High-Dose Acyclovir for Cytomegalovirus Prophylaxis in Seropositive Abdominal Transplant Recipients

Abstract

Background: Following abdominal solid organ transplant (aSOT), valganciclovir (VGC) is recommended for cytomegalovirus (CMV) prophylaxis. This agent is associated with efficacy concerns, toxicity, and emergence of ganciclovir resistance. Objective: To evaluate the incidence of high-dose acyclovir (HD-A) prophylaxis failure in seropositive aSOT recipients (R+). Methods: This was a retrospective, single-center study of R+ transplanted without lymphocyte-depleting induction between January 1, 2000, and June 30, 2013, discharged with 3 months of HD-A prophylaxis (800 mg 4 times daily). The primary outcome was incidence of prophylaxis failure. Secondary outcomes were incidence of biopsy-proven tissue-invasive disease and prophylaxis failure for each allograft subgroup. Results: A total of 1525 patients met inclusion criteria: 944 renal (RTX), 108 simultaneous pancreas-kidneys (SPK), 462 liver (LTX), and 11 pancreas (PTX) transplant recipients. The composite rate of HD-A prophylaxis failure was 7%; incidence of tissue-invasive disease was 0.4%. Failure rates were 4.5%, 6.1%, 11%, and 20% in the RTX, SPK, LTX, and PTX populations, respectively; tissue-invasive disease rates were 0.2%, 0%, 0.7%, and 10%. Failure occurred more frequently in the LTX and PTX populations ( P < 0.0001, HR = 2.6; P = 0.04 HR = 4.4).
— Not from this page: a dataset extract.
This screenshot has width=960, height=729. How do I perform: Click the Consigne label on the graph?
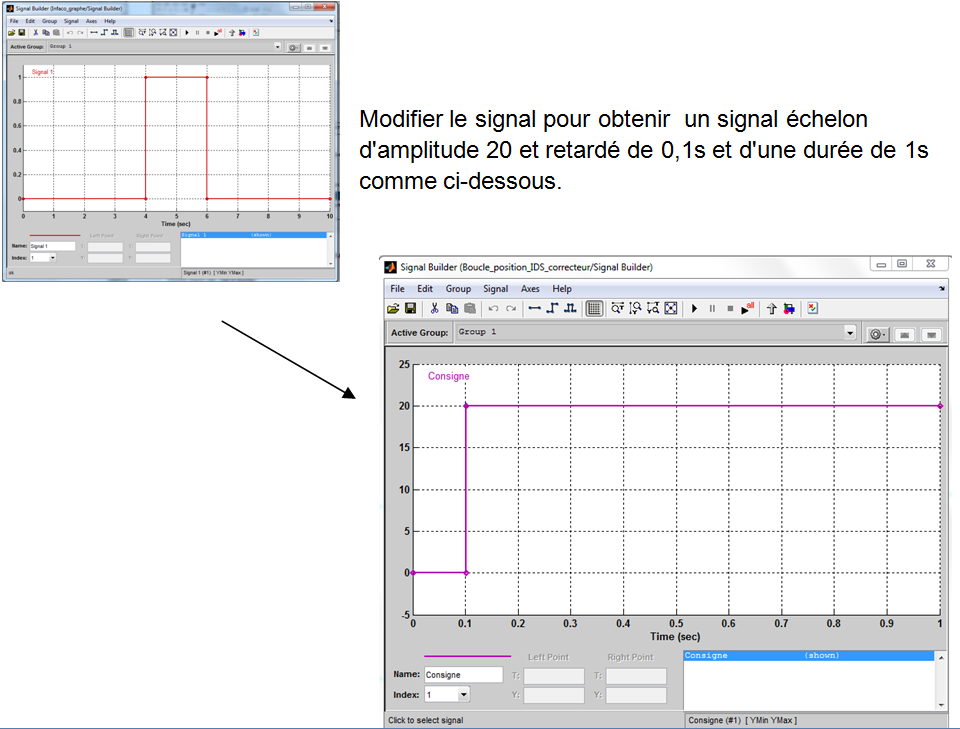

Incidence of tissue-invasive disease was minimal and not different in the RTX, LTX and SPK populations ( P = 0.34). When evaluating recipients of seronegative allografts (D−), the composite failure rate was 3.4% with no significant difference between allograft subgroups ( P = 0.45). Conclusion: HD-A may be a reasonable prophylaxis alternative for D−/R+ recipients, in the absence of lymphocyte-depleting induction, if low incidence viremia is tolerable. Future studies are needed to determine the long-term impact of CMV viremia in the setting of this prophylaxis approach.